Confused by AGI timelines? Here's the math behind the predictions.
Koby Lewis, writing on LessWrong, addresses a subtle but critical confusion in discussions about AGI (Artificial General Intelligence) timelines. When someone says 'I have a two-year AGI timeline,' it's often unclear what statistical metric they're using. Lewis notes that many assume it refers to the expected value (mean) of the arrival time distribution. However, if there's any nonzero probability that AGI is never developed—due to a catastrophe, a ban, or other reasons—the unconditional expected value becomes infinite or undefined, making this metric meaningless.
Lewis outlines two common interpretations: the conditional mean (expected value only for scenarios where AGI does arrive) and the median or percentile (the time by which AGI is more likely than not to have arrived).

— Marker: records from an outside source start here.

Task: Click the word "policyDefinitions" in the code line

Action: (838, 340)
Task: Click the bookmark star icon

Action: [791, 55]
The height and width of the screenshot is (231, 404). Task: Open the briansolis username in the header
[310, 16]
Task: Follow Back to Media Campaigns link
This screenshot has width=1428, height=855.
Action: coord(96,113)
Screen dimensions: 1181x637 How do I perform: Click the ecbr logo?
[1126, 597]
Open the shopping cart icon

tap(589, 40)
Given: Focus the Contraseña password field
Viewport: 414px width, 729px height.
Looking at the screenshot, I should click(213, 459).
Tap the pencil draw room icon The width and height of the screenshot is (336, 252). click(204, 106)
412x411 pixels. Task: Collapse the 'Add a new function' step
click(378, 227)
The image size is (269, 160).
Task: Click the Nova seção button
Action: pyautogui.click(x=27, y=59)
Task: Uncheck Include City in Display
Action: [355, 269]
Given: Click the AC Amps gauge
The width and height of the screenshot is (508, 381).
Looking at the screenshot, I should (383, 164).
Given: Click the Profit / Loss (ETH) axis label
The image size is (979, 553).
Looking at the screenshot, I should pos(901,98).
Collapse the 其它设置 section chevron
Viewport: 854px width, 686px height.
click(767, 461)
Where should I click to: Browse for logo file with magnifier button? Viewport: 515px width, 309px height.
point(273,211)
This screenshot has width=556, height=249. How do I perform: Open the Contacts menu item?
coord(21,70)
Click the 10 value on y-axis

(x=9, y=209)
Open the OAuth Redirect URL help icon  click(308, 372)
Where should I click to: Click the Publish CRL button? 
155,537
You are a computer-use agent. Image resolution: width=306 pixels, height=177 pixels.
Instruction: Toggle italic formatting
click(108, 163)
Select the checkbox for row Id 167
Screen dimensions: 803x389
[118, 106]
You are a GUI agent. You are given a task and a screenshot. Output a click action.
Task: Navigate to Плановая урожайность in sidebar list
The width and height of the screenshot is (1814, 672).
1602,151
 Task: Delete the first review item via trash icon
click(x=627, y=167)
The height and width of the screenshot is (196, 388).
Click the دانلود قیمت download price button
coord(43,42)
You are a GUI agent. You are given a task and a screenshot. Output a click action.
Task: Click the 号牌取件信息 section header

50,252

He suggests the latter is more common, citing platforms like Metaculus, Manifold, and Epoch AI that explicitly use percentiles. The post encourages clearer communication, recommending that people explicitly state their metric and whether they assign non-negligible probability to AGI never arriving. This nuance matters for accurate risk assessment and planning in AI safety and development.
- Unconditional expected value of AGI arrival is undefined if probability of no AGI > 0
- Most AGI timeline forecasts use median (50th percentile) or conditional mean
- Platforms like Metaculus and Epoch AI explicitly define timeline metrics
Why It Matters
Clarifying AGI timeline metrics prevents misinterpretation and improves risk assessment for AI safety planning.